WORK REQUIRED: Rewrite the passage about the "Project Greenlight" documentary, starting with "That Jones' script" and going on through "sense of humor.", swapping "perverse" for "twisted".

EXERCISE TEXT:

Balis looks at Jones blankly, pausing before reading the next line. The camera pans over to a copy of "The Complete Idiot's Guide to Understanding Judaism," which happens to be nearby.

"'Instead of praying to Jesus, they should pray to Danny,'" Balis reads, a note of incredulity in his voice.

"You guys don't like the term 'Jesus,' so let's call him something else."

"Pray to 'Danny'?" Balis asks again.

"No, just call him 'Danny.'"

"OK, now that you've explained it, I definitely don't understand."

That Jones' script was chosen among 10,000 others probably says more about the quality of material available to "Project Greenlight's" producers than about the caliber of the winner's work. Then again, Damon has remarked that he hoped the documentary would have the feel of "Burden of Dreams" (Les Blank's documentary about the making of Werner Herzog's "Fitzcarraldo") or "Hearts of Darkness" (Eleanor Coppola's documentary about the making of "Apocalypse Now") -- so maybe it says even more about our boys' perverse sense of humor.

"Burden of Dreams" and "Hearts of Darkness" documented what happens to great, ambitious filmmakers when they take on Herculean projects in far-off, war-torn, disease-ridden and otherwise hostile jungles: They lose their marbles and give great documentary footage. Pete Jones' little movie is not set in the jungle and it won't require negotiating with the Philippine government or dragging a steamship from river to river across land, killing a few natives in the process. It is, however, a period piece starring two 8-year-olds that will be shot on location.

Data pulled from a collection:

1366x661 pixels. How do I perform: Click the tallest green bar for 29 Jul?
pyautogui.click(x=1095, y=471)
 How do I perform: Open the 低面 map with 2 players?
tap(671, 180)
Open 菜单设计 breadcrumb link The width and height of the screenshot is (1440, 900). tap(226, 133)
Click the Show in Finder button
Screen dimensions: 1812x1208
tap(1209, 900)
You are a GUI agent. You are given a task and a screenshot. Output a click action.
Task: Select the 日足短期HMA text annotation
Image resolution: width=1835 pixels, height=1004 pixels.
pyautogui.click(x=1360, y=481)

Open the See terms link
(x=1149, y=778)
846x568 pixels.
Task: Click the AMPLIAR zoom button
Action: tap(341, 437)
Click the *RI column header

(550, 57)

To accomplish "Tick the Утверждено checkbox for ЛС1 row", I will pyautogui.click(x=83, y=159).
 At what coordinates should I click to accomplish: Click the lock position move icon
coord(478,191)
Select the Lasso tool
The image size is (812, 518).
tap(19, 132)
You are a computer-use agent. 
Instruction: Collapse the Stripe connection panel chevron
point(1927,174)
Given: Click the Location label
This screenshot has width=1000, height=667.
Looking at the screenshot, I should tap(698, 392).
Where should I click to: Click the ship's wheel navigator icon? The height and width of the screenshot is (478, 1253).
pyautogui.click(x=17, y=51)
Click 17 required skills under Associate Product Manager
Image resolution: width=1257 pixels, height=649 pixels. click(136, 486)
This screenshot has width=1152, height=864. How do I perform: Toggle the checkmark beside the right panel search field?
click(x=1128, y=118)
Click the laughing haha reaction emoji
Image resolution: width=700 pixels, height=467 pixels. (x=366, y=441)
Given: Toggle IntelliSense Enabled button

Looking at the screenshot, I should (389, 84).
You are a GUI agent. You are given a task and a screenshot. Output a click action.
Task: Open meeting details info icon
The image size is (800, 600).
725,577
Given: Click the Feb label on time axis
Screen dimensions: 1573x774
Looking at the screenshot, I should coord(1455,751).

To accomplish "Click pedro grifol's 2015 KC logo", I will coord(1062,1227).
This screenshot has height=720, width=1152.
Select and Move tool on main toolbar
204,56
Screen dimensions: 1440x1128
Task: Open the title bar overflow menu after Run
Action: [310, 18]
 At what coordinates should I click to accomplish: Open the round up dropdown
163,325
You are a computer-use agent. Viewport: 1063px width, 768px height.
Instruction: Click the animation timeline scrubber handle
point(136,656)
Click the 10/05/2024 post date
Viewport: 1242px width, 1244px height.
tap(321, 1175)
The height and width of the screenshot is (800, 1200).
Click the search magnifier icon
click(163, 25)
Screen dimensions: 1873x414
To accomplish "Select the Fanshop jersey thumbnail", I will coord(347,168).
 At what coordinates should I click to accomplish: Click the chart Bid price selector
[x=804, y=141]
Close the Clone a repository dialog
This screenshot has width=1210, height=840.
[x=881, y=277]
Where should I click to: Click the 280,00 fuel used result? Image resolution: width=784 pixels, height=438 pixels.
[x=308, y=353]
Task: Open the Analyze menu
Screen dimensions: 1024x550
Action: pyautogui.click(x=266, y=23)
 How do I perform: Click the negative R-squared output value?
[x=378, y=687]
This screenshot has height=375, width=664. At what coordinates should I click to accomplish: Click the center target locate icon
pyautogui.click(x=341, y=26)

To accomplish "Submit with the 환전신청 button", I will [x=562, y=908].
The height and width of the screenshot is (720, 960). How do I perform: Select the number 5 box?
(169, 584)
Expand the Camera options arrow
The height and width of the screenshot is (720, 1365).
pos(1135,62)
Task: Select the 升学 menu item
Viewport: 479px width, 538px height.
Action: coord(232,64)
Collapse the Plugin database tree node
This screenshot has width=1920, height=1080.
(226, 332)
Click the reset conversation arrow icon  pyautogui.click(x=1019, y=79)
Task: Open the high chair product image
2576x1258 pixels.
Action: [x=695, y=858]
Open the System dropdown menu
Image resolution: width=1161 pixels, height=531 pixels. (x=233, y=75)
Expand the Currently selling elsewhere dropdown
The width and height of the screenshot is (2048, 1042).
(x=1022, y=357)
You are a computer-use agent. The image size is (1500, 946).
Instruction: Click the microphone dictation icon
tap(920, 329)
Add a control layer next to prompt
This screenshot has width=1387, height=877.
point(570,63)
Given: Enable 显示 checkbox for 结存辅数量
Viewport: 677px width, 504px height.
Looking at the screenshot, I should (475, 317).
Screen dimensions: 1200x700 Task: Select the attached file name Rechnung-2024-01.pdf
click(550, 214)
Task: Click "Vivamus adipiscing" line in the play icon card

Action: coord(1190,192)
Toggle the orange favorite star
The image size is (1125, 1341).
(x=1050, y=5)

EXERCISE OUTPUT:
That Jones' script was chosen among 10,000 others probably says more about the quality of material available to "Project Greenlight's" producers than about the caliber of the winner's work. Then again, Damon has remarked that he hoped the documentary would have the feel of "Burden of Dreams" (Les Blank's documentary about the making of Werner Herzog's "Fitzcarraldo") or "Hearts of Darkness" (Eleanor Coppola's documentary about the making of "Apocalypse Now") -- so maybe it says even more about our boys' twisted sense of humor.